Streaming

Holy lives please God.

This is a fact.

Holiness is made possible through the shedding of Christ’s blood on the cross. First and foremost it is by grace alone that we are made holy before God.

As someone who has been a believer for 55 years I have struggled with holiness and how it looks in my life.

I am well aware of my pitfalls, my sins, my shortcomings. These things are not holy, yet they are covered by the transaction that took place 2,000 years ago.

But how does holiness manifest for me today, this day, in my moment by moment?

I like a scenario painted in a book I read long ago (the name escapes me right now) where the author writes that you can choose a blue shirt or a red, and this may have minimal effect on your life, your holiness—

I’m not sure why I think of this from time to time, but I believe that each small thought and choice can affect other things.

I swim at the YMCA regularly. Once in a very long while I am the first and only person to enter the pool. The water is like glass, completely still. I put my finger in and that stillness is disrupted, even for the thousands of gallons of water in front of me.

PROBLEMS ▸
• a. Write out the post on holiness again from "Holy lives please" up to and including "moment by moment?", swapping "believer" for "Christian".
• b. In the post on holiness, what does the writer say they are well aware of in themselves? List each one.

Source records
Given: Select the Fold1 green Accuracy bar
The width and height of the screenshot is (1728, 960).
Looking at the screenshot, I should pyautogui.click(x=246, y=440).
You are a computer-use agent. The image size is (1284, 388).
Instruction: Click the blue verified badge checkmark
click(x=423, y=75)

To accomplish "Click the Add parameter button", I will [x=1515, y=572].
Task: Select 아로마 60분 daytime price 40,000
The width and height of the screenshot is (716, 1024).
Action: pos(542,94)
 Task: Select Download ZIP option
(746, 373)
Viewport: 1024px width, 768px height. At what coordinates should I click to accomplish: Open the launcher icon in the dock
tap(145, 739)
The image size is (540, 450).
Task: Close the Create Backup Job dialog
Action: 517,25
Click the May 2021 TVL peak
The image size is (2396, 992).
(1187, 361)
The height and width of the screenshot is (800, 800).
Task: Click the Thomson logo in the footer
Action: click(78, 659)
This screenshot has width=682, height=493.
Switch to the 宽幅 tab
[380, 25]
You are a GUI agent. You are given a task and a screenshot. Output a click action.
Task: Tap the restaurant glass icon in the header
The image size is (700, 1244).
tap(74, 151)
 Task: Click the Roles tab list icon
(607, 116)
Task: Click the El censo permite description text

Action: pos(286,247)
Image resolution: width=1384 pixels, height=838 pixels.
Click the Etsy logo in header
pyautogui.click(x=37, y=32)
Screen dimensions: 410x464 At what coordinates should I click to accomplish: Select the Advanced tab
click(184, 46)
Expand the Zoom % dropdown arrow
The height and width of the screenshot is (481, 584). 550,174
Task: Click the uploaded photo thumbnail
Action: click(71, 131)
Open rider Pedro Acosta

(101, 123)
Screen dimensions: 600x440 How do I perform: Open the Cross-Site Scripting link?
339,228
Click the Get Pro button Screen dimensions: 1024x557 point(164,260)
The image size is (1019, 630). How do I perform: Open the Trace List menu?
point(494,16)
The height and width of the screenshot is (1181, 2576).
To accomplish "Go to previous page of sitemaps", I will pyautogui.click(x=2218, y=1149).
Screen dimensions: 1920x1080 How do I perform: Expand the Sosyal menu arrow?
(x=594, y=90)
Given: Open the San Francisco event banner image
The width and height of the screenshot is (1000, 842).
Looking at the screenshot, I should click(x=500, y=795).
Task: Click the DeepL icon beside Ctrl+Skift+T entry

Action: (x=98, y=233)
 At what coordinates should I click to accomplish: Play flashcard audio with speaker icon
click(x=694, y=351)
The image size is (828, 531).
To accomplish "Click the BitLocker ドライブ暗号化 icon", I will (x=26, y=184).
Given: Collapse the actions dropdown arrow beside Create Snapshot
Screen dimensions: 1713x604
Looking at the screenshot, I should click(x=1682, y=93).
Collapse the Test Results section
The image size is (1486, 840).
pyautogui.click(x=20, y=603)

ANSWER SET ▸
• a.
Holy lives please God.

This is a fact.

Holiness is made possible through the shedding of Christ’s blood on the cross. First and foremost it is by grace alone that we are made holy before God.

As someone who has been a Christian for 55 years I have struggled with holiness and how it looks in my life.

I am well aware of my pitfalls, my sins, my shortcomings. These things are not holy, yet they are covered by the transaction that took place 2,000 years ago.

But how does holiness manifest for me today, this day, in my moment by moment?

• b.
- pitfalls
- sins
- shortcomings